Report every line of the records below that includes the string "panel".

- - -

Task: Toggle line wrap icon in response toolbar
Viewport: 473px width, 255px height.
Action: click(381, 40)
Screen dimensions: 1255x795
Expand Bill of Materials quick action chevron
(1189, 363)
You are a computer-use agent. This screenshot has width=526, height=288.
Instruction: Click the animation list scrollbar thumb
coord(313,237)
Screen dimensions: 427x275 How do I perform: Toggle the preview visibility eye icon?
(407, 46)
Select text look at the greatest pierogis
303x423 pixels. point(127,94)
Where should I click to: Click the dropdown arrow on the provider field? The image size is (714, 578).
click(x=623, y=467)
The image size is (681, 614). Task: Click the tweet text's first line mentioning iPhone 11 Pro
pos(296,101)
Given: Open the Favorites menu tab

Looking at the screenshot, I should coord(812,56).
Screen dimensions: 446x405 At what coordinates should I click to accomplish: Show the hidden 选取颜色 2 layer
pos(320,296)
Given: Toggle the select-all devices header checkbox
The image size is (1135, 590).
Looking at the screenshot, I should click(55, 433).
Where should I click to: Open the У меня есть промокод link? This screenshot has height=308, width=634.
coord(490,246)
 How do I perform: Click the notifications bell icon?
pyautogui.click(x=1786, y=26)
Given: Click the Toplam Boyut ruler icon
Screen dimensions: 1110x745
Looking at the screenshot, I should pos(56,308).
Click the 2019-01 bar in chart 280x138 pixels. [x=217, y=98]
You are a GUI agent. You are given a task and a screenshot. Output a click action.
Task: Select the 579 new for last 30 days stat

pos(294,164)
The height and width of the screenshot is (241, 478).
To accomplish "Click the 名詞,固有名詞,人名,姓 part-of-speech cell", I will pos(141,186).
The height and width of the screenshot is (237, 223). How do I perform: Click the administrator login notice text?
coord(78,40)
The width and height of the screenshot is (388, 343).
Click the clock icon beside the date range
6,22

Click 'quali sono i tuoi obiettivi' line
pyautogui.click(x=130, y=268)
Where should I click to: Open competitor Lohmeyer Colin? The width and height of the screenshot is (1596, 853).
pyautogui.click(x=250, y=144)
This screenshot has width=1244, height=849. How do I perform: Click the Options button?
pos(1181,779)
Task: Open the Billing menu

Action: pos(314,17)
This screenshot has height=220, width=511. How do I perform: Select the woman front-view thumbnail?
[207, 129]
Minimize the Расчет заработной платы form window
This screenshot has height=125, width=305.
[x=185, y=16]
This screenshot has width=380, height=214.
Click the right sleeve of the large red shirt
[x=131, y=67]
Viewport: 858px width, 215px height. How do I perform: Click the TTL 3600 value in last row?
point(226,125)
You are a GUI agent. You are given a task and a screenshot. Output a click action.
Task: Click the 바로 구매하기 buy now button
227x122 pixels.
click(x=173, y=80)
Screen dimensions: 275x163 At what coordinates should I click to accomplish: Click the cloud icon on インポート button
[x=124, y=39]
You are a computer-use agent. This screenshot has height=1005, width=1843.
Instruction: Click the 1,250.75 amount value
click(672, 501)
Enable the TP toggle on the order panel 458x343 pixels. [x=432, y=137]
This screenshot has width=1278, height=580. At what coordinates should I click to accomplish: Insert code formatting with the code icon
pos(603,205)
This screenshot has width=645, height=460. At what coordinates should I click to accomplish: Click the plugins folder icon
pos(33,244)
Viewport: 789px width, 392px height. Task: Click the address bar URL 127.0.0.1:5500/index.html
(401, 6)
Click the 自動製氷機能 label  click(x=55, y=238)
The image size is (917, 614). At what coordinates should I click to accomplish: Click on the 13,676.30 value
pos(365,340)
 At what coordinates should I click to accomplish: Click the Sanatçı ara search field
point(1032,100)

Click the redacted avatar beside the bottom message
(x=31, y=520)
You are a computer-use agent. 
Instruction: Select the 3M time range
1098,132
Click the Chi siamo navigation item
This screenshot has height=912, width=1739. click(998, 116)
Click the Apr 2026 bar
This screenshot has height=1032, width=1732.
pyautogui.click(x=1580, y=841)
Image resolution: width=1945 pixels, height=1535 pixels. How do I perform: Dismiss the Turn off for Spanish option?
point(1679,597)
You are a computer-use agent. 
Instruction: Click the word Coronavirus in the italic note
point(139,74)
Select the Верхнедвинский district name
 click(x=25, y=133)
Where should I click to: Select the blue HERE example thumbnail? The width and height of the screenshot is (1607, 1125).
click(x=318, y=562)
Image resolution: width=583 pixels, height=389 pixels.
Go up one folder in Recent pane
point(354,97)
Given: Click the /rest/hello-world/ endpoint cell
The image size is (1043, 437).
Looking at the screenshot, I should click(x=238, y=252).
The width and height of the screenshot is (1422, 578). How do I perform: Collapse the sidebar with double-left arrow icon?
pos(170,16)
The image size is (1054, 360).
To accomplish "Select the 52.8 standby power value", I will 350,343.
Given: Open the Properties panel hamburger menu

- - -

### OUTPUT FOR THIS TASK
Enable the TP toggle on the order panel 458x343 pixels. [x=432, y=137]
Given: Open the Properties panel hamburger menu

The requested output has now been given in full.